So there I was, heavy with guilt, yet walking proud and amazed through the orchestra level lobby of Philharmonic Auditorium. Down here, there were attractive pictures on the walls. Upstairs, it was all bare stucco. Astonished, I took my place in the fourth row. I was so close that during the show I could hear the orchestra laughing in the pit as Sid Caesar ad-libbed on the stage.
As for the fourposter bed, this turned up in a scene that even as a boy I understood to represent some sort of archetype or cliché. The brass bed somehow symbolized the memoir heroine's fall, her descent into sin that, we understood, was not sin. Just as some strong and alive part of me knew that my father's guilt-inducing judgment had to be resisted. I was on the right track. My poor father, in retrospect, loved Sid Caesar. He must have been very jealous of me that Wednesday.

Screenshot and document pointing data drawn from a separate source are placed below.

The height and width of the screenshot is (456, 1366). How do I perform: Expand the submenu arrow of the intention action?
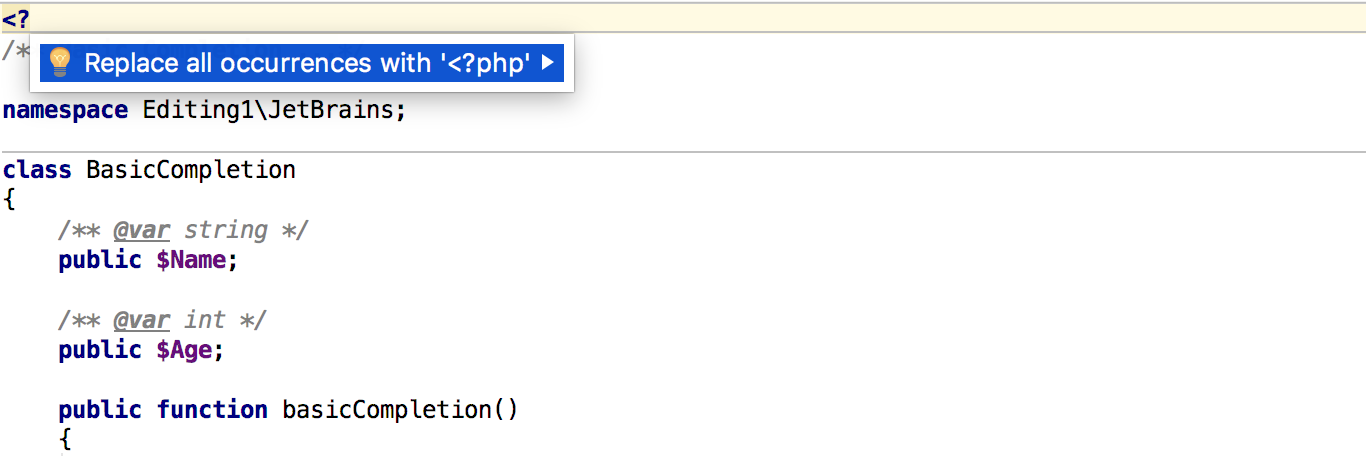pyautogui.click(x=547, y=63)
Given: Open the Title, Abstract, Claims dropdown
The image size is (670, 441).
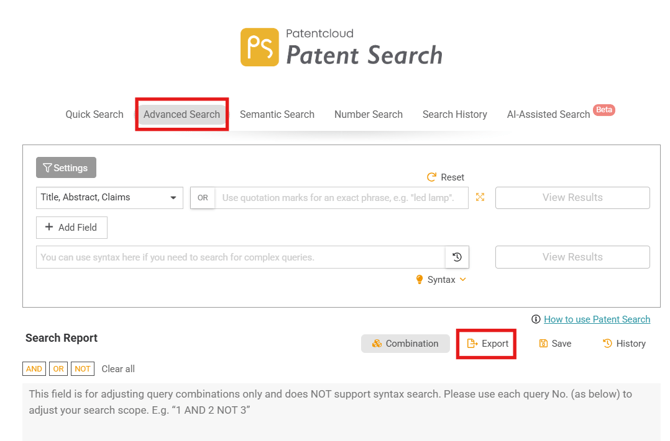Looking at the screenshot, I should click(x=109, y=198).
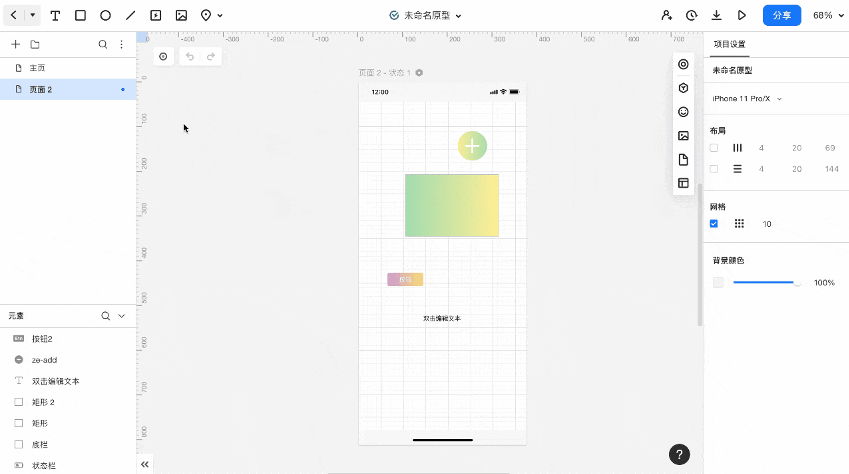This screenshot has width=849, height=474.
Task: Enable the column layout checkbox
Action: click(x=714, y=148)
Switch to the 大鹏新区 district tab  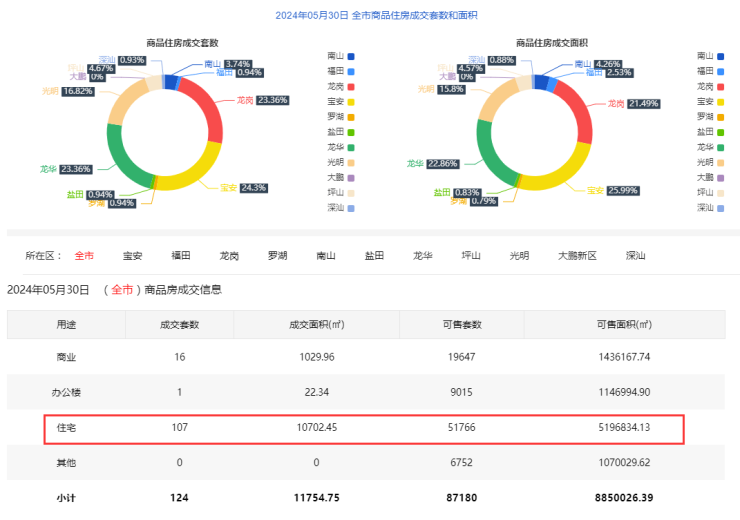(x=577, y=256)
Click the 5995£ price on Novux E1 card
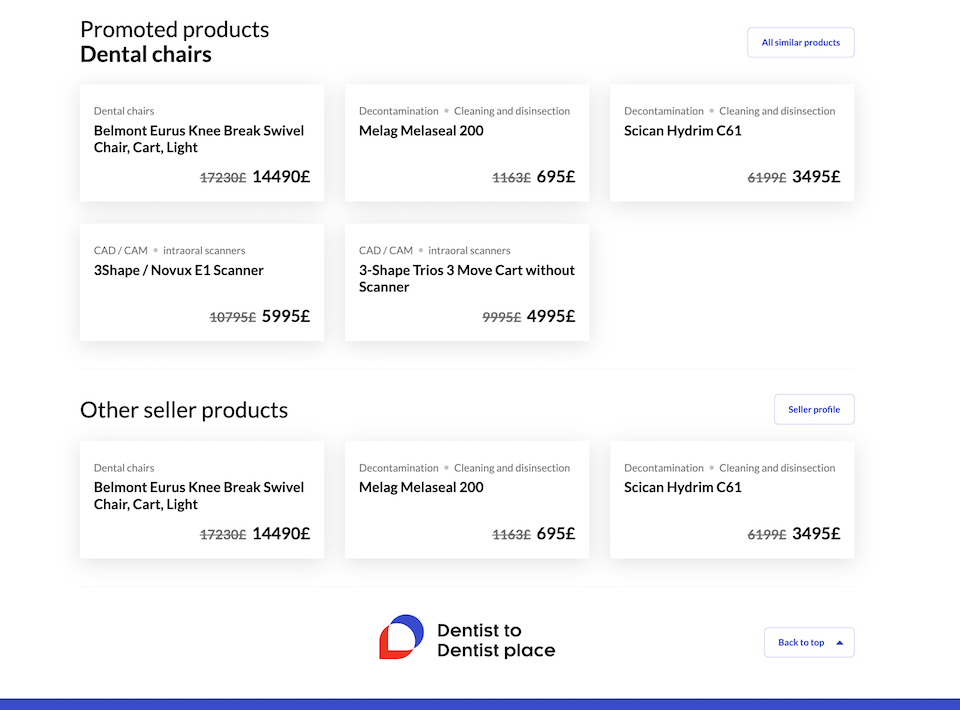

And out of my misbegotten family background where love and pleasure were scant, somehow I've arrived here. With Marlou, and if not in a fourposter brass bed, something better. A fully automated bed that splits into, one half going up while the other goes down, that vibrates, that raises the foot on my side, then lowers it while Marlou, if she desires, can raise the foot of her bed. Which has nothing to do with anything, except that there's something joyous in all these possibilities. Above all, the bed is something we share. And of this too, I imagine that my bitter and isolated father would be jealous.